Der unheimliche Mister Chisora will den Gürtel

Foto: Bongarts/Getty Images / Getty Images

Dereck Chisora, am Sonnabend nächster Herausforderer von Schwergewichts-Boxweltmeister Wladimir Klitschko, gibt Rätsel auf.

Hamburg. Es gibt viele Menschen, die aus Dereck Chisora nicht schlau werden. Auch gestern, auf der offiziellen Pressekonferenz für sein Duell mit Schwergewichts-Doppelweltmeister Wladimir Klitschko am Sonnabend (22.45 Uhr/RTL) in der Mannheimer SAP-Arena, gab sich der britische Boxprofi seltsam zwiespältig. Zunächst ließ er die branchenüblichen Sticheleien des Titelverteidigers fast regungslos über sich ergehen, dann holte er plötzlich doch zum verbalen Gegenschlag aus und verhöhnte Klitschkos Freundin wegen ihrer geringen Körpergröße.

Es ist indes nicht das erste Mal, dass Chisora Rätsel aufgibt. Der 26-Jährige, geboren in Simbabwe, aufgewachsen in London, hat Schlimmeres zu bieten als verbale Entgleisungen. Im Mai 2009 biss er seinem Landsmann Paul Butlin während eines Kampfes ins Gesicht und wurde dafür von der britischen Boxkommission für vier Monate aus dem Verkehr gezogen. War diese Attacke "nur" aus sportlichen Fair-Play-Gesichtspunkten verwerflich, leistete sich Chisora ein Jahr später sogar ein strafrechtlich relevantes Vergehen. Weil er auf ihrem Handy SMS von einem Nebenbuhler gefunden hatte, soll er seiner Freundin mit der flachen Hand den Hintern versohlt haben. Am 10. November wurde er zu drei Monaten Haftstrafe auf Bewährung und 150 Stunden Sozialarbeit verurteilt. "Für mich ist Chisora ein schrecklicher Mensch. Ein Profiboxer, der seine Frau schlägt, ist eine Schande und ein echter Verlierer", kommentierte Wladimir Klitschko die Eskapade.

Als Verlierer, da sind die britischen Boxexperten sicher, wird Chisora sich in Mannheim allerdings nicht präsentieren. "Er wird mit vollem Risiko nach vorn marschieren", glaubt der frühere Cruisergewichtschampion Jonny Nelson, der als Kommentator für den live übertragenden Sender Sky arbeitet. Chisoras Vorteil sei, dass er Denkstrukturen wie ein Kind habe und deshalb angstfrei in das Duell gehen werde. Nicht einmal eine Stunde hatte der 187 cm große Athlet benötigt, um die Offerte des Klitschko-Managements zu akzeptieren, obwohl sein Promoter Frank Warren angesichts von Chisoras mangelnder Erfahrung aus erst 14 Profikämpfen zum Warten geraten hatte.
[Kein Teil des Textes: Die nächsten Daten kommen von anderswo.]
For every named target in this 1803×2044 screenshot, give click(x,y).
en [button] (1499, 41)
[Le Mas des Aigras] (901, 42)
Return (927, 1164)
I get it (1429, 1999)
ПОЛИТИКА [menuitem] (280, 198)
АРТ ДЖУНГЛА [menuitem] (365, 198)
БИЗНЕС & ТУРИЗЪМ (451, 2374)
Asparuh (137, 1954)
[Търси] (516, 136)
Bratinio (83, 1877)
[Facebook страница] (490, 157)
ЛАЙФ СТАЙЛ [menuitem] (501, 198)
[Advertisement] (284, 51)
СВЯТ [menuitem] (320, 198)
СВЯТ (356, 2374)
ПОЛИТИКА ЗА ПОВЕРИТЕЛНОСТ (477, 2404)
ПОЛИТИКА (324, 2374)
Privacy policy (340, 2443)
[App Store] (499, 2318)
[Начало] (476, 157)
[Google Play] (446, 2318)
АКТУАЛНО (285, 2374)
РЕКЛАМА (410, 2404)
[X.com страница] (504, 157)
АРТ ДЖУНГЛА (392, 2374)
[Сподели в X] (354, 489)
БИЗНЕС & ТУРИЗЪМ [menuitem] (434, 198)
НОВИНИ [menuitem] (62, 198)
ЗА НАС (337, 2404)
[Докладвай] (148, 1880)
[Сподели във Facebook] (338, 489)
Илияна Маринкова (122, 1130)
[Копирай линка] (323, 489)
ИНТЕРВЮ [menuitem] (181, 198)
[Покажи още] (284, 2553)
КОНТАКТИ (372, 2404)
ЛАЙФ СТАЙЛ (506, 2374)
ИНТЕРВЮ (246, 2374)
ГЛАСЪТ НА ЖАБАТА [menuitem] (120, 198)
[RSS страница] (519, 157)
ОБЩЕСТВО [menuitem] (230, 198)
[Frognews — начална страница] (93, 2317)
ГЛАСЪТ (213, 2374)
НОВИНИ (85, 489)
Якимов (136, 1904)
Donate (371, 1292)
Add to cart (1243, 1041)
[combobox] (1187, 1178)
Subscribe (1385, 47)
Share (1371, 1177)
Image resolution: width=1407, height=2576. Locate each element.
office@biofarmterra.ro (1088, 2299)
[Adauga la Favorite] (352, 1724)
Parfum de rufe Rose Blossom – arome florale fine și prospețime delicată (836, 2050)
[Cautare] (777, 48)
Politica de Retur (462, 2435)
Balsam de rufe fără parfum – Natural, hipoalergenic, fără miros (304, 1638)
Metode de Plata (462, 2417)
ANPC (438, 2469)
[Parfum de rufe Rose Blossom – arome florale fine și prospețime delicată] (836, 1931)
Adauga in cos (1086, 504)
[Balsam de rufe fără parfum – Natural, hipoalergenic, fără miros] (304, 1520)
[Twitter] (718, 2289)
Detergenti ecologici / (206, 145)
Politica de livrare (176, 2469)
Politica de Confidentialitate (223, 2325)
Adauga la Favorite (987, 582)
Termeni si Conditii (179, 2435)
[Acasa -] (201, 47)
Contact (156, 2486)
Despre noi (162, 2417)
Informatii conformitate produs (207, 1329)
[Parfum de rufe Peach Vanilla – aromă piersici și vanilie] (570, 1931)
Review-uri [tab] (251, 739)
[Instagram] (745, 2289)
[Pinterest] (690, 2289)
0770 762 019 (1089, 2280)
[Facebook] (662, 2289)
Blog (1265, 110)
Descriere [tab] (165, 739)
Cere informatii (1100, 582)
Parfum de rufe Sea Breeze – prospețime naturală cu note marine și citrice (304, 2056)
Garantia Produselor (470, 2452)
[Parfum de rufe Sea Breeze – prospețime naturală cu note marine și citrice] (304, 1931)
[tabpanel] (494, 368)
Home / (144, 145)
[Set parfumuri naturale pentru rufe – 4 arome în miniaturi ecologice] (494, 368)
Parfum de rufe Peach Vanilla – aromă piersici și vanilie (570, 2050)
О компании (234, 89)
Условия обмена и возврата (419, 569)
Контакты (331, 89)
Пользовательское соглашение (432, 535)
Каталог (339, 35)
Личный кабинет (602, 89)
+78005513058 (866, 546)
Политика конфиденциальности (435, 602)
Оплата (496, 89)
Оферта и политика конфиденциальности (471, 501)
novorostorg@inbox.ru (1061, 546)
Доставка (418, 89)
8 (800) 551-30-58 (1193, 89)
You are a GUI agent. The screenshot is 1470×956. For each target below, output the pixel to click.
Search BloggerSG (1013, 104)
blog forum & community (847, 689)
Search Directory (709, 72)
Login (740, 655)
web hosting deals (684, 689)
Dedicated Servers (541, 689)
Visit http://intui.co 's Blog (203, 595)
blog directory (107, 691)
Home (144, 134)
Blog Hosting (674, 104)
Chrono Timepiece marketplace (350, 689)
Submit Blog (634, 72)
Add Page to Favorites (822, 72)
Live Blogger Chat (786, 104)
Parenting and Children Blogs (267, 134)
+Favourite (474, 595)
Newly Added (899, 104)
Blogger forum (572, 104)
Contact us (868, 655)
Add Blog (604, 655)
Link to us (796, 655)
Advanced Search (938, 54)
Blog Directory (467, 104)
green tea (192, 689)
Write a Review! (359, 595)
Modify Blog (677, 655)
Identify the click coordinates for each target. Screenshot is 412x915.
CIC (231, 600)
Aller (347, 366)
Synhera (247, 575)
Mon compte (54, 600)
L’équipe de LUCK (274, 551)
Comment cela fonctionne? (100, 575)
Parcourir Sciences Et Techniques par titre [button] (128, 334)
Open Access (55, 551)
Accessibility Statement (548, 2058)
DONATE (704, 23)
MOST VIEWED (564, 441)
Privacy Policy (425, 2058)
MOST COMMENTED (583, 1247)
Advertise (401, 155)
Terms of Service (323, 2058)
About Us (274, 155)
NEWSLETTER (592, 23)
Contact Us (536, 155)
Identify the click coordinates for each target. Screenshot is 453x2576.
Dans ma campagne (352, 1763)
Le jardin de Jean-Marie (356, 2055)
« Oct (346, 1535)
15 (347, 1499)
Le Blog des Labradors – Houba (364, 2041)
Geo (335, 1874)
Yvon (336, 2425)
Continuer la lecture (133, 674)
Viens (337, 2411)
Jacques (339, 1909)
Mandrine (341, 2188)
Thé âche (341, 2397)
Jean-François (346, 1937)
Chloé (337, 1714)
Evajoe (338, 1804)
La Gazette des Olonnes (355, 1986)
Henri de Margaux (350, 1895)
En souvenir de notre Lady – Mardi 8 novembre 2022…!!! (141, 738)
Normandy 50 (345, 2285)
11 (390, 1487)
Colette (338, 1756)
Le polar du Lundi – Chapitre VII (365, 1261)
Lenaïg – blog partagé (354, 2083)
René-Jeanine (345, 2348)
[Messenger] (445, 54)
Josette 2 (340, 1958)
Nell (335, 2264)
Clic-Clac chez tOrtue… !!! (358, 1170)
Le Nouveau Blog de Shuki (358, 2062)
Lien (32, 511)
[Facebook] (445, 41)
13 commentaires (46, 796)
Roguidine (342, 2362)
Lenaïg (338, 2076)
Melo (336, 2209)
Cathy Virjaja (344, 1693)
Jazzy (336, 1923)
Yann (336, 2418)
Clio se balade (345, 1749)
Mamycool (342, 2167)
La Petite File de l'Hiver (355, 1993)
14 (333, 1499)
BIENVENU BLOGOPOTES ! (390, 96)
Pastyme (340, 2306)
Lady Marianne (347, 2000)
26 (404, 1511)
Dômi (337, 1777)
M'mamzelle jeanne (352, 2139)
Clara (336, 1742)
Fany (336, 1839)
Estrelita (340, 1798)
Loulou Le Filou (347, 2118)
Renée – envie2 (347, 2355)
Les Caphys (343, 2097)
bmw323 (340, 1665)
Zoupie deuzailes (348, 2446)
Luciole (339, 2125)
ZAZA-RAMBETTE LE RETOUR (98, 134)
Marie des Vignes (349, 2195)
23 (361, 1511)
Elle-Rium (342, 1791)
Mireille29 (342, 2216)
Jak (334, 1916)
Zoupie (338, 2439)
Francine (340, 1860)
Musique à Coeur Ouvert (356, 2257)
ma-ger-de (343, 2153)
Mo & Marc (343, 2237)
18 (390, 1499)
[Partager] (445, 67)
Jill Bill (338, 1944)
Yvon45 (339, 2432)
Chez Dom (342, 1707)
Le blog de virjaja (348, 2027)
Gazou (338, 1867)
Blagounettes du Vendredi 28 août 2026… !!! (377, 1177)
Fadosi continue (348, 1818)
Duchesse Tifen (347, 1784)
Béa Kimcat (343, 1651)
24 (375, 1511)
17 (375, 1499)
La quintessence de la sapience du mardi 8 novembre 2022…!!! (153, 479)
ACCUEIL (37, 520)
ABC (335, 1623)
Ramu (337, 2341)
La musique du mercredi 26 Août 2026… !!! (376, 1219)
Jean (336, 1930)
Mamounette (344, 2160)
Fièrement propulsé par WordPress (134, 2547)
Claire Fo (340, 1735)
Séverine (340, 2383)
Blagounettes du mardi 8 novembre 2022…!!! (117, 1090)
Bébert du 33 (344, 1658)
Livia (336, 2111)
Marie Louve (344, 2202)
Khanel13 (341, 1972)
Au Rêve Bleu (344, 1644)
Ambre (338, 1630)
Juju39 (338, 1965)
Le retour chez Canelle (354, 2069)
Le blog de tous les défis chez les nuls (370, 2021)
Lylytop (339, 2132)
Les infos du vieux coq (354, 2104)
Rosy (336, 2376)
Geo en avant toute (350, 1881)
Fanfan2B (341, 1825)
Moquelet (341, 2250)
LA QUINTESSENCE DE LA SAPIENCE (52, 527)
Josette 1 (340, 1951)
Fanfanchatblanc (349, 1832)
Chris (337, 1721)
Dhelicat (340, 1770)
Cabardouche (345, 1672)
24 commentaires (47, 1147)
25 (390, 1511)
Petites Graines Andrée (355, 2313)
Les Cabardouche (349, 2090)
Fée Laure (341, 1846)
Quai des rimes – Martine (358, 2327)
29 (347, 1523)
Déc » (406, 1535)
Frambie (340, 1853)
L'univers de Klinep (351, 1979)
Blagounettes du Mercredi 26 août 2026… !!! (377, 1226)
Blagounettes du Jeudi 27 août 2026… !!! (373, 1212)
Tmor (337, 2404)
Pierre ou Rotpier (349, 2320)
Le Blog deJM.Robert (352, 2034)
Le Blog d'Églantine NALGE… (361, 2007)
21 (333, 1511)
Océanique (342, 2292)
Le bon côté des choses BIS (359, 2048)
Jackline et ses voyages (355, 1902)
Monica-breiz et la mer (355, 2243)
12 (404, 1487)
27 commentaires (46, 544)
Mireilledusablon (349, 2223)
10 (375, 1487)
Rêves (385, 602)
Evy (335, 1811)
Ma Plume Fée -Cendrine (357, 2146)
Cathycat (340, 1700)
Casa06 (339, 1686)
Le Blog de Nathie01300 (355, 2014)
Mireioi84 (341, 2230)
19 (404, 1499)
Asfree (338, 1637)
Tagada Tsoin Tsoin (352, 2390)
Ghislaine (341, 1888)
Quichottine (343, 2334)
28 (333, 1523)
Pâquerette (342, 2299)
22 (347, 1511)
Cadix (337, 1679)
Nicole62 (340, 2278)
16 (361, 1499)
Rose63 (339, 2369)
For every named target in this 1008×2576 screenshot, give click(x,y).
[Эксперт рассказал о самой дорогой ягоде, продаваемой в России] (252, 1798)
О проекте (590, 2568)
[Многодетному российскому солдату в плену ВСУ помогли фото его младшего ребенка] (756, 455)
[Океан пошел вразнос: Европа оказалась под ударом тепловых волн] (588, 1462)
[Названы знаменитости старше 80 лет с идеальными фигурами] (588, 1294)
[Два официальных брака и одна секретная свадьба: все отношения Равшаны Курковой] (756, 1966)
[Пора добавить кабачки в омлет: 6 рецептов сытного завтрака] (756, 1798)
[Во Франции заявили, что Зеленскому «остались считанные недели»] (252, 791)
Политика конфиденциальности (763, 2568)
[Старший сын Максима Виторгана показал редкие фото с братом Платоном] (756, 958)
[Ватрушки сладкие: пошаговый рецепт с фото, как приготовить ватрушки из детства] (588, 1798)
Chisora, der sich nach einem Charakter aus der Fernsehserie "Only fools and horses" Del Boy nennt, ist ein beweglicher und unberechenbarer Kämpfer, der allerdings bei einer K.-o.-Quote von 64 Prozent einen Glückstreffer benötigt, um den Weltmeister auszuknocken. Seine Deckung ist lückenhaft, vor allem aber sind seine Nehmerfähigkeiten noch ungetestet. "Er wird sehr mutig boxen, aber er hat noch nicht annähernd einen Gegner vom Kaliber Klitschko im Ring gehabt. Deshalb wird der Kampf in England auch mit Spannung erwartet", sagt der renommierte Boxjournalist Graham Maclean.

Chisora ist in England kein großer Star, vor allem auch deshalb, weil er als Mensch nicht greifbar ist. Die von ihm selbst verbreitete Geschichte, er stamme aus reichem Elternhaus und nenne 45 Luxusautos sein Eigen, halten die Sky-Reporter für blanken Unsinn. Er erzähle viele Dinge, die einer Überprüfung nicht standhielten. Sogar um die korrekte Schreibweise seines Vornamens macht Chisora ein Geheimnis. Auf der Homepage seines Promoters firmiert er als "Derek", das Klitschko-Management bat er, auf den Plakaten "Dereck" geschrieben zu werden. Nachfragen zu diesen Dingen waren nicht möglich. Einen Abendblatt-Besuch im Trainingslager in den schottischen Highlands lehnte Chisora ebenso ab wie ein telefonisches Interview.

Eins ist klar: Wenn sich der Brite am Sonnabend ebenso unberechenbar präsentiert, dann hat Wladimir Klitschko ein kniffliges Rätsel zu lösen.